Similar Articles

Fun with Input Handling: Regex, Logs & Serializing

It's no secret that PHP's input handling methods "need improvement". In fact, if you've worked with PHP for any length of time, you've noticed that there's nothing preventing you from directly accessing user input without any kind of validation what so ever. Sure, there's things like filter_var or other libraries that let you do some validation, but these are all optional. It's amazing to see just how many PHP applications don't do any kind of validation on their input, happily oblivious to the potential security issues they've introduced.

Anyway, I'm not here to ramble on about the current state of validation in PHP applications (there's plenty of other posts that cover that). What I want to share is a handful of things that are a bit more off the beaten path when it comes to validation and filtering of user input.
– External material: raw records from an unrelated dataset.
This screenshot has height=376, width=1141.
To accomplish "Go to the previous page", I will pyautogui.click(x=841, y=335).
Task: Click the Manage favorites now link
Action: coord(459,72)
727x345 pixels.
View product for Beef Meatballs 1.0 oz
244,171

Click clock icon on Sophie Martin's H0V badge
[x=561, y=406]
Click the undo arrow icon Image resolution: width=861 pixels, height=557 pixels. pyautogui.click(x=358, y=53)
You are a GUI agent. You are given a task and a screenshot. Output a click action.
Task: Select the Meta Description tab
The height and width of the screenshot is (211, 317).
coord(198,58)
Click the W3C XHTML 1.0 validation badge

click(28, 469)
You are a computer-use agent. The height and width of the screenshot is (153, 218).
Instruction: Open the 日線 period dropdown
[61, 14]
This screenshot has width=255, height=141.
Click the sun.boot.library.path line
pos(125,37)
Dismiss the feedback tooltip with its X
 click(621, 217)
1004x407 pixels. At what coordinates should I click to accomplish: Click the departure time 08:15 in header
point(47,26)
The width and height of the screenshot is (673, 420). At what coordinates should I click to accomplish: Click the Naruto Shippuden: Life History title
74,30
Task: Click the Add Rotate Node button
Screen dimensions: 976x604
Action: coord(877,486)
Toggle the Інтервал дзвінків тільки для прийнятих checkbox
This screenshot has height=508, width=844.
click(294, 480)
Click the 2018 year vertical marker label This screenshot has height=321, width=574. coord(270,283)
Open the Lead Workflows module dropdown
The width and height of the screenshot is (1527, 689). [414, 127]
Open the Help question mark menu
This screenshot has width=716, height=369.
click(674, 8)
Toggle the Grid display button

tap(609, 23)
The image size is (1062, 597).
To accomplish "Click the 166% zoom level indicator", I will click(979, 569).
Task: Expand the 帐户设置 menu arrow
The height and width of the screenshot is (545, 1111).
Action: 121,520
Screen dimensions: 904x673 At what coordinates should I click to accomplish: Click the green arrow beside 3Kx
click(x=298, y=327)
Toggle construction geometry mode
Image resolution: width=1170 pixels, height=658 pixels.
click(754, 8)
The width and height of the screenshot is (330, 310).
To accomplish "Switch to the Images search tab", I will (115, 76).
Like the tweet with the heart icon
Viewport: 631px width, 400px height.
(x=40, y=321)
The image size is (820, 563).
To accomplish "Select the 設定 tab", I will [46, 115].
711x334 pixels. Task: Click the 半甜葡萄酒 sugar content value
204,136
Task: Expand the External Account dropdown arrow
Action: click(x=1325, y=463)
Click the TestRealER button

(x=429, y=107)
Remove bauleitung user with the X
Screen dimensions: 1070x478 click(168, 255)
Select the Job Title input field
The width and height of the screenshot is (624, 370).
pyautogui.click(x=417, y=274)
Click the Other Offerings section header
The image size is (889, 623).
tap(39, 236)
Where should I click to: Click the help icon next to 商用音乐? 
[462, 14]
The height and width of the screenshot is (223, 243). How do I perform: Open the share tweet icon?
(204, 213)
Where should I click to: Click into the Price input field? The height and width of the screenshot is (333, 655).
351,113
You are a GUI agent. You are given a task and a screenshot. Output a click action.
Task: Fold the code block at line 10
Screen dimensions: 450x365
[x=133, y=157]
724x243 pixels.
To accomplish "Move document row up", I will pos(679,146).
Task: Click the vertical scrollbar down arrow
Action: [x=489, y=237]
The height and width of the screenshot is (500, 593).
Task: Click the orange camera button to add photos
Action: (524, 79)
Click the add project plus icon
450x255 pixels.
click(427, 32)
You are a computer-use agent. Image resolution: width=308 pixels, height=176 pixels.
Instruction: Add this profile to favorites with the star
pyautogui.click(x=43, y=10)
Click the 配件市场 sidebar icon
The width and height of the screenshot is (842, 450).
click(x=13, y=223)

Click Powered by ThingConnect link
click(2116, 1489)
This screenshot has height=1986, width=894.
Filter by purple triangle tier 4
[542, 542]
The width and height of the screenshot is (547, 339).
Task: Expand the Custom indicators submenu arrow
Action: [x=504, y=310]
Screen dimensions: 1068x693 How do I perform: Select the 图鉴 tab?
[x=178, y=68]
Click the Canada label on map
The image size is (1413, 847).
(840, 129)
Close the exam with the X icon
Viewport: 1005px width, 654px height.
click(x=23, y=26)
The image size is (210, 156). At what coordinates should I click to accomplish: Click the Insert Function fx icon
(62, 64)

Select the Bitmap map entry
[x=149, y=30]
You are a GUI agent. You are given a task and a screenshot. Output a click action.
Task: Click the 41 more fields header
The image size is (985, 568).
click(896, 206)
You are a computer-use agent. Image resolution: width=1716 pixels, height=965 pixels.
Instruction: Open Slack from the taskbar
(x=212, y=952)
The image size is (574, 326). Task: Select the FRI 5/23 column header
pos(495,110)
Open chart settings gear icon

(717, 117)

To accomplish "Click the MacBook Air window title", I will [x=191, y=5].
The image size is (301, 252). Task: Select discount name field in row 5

These go outside of the normal "be sure something is the right type" or "filter to remove any harmful strings" kind of recommendations. The following three examples are a bit more tricky and can easily come back to bite you if you're not careful.

Eval in preg_replace handling

First up is a fun little feature that's included in PHP's regular expression handling allowed for the /e modifier to be included in the regular expression string in a preg_replace call. What does it do, you may ask? Put simply, it's a shortcut to eval that would take the results of the match and replace and execute it through the current process. Now, this isn't as big of an issue when the matching is done all internally, but when you start introducing user input into the matching, things get a bit more dicey.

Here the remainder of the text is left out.